(Stored data entries)

------------------------------------------------------------------------

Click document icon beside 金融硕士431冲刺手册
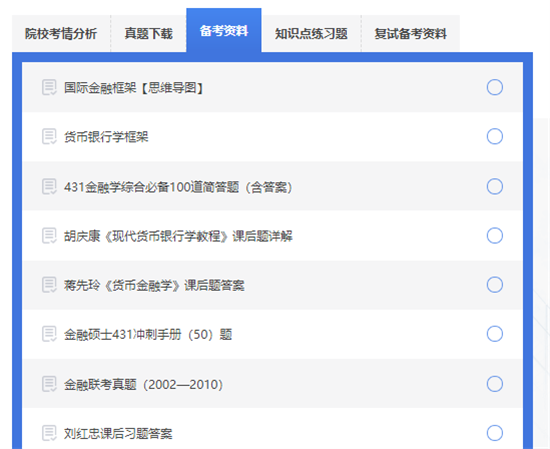Image resolution: width=550 pixels, height=449 pixels. coord(49,334)
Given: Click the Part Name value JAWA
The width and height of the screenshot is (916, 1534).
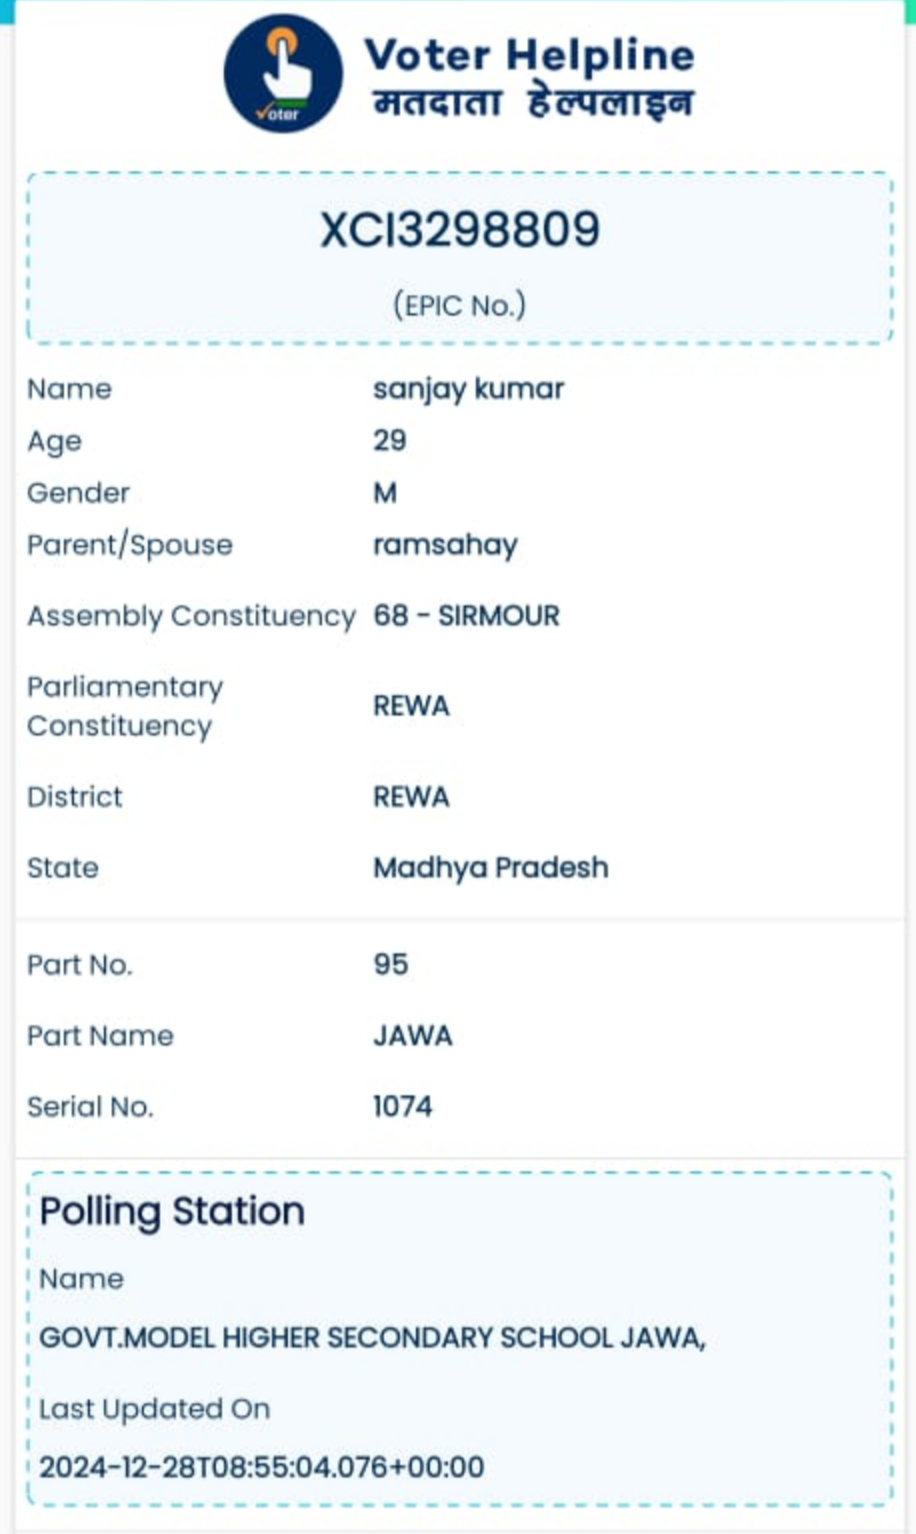Looking at the screenshot, I should point(413,1035).
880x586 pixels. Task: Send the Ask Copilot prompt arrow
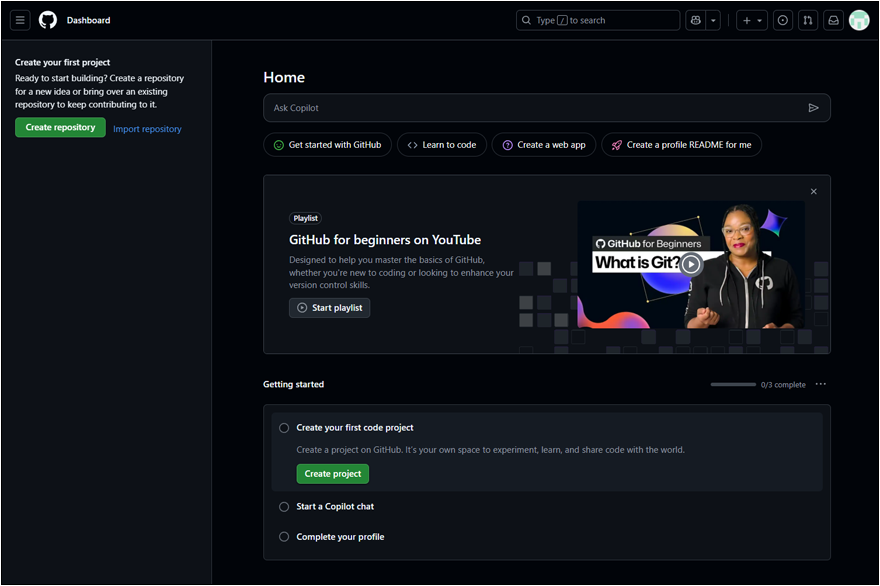pyautogui.click(x=813, y=108)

------------------------------------------------------------------------

**The task:** Without copying the pictures, transcribe the entries exactly.

**Task solution:**
Click document icon beside 金融硕士431冲刺手册
Image resolution: width=550 pixels, height=449 pixels. coord(49,334)
Given: Click the Part Name value JAWA
The width and height of the screenshot is (916, 1534).
Looking at the screenshot, I should point(413,1035).
880x586 pixels. Task: Send the Ask Copilot prompt arrow
pyautogui.click(x=813, y=108)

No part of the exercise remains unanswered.